> _Your task_
The result should hold only the lines from the one with "You are a computer-use agent." through the final line of the data below, transcribed exactly, pictures left out.

> _Records for this task_
════════════════════
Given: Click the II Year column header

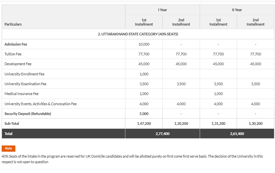Looking at the screenshot, I should (x=237, y=10).
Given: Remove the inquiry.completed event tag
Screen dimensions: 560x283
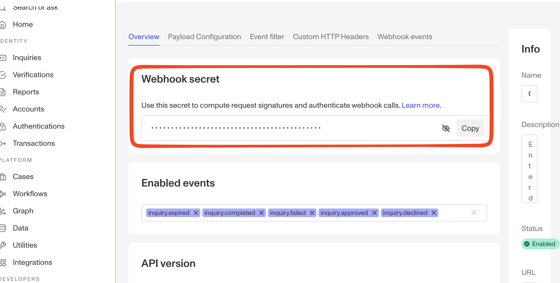Looking at the screenshot, I should (x=262, y=213).
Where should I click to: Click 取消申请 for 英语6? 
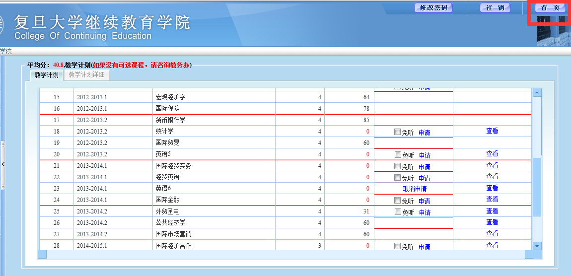(414, 189)
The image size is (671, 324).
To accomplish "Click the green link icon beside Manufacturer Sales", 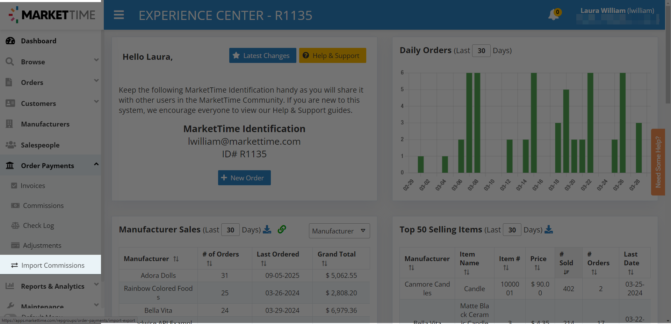I will tap(282, 229).
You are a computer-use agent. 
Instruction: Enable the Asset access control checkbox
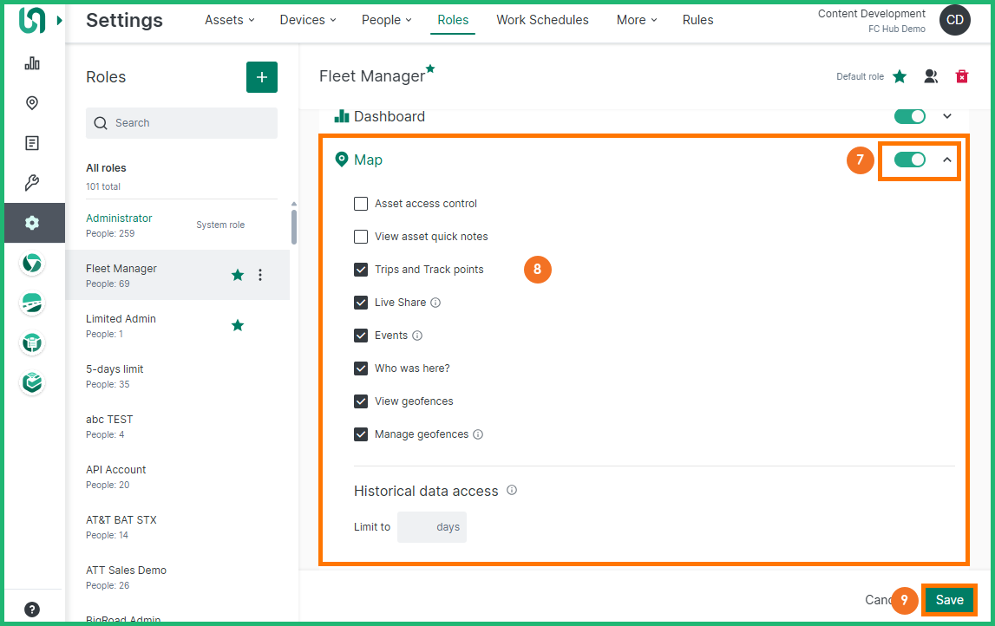(361, 204)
════════════════════
> _Written solution_
You are a computer-use agent. 
Instruction: Enable the Asset access control checkbox
(361, 204)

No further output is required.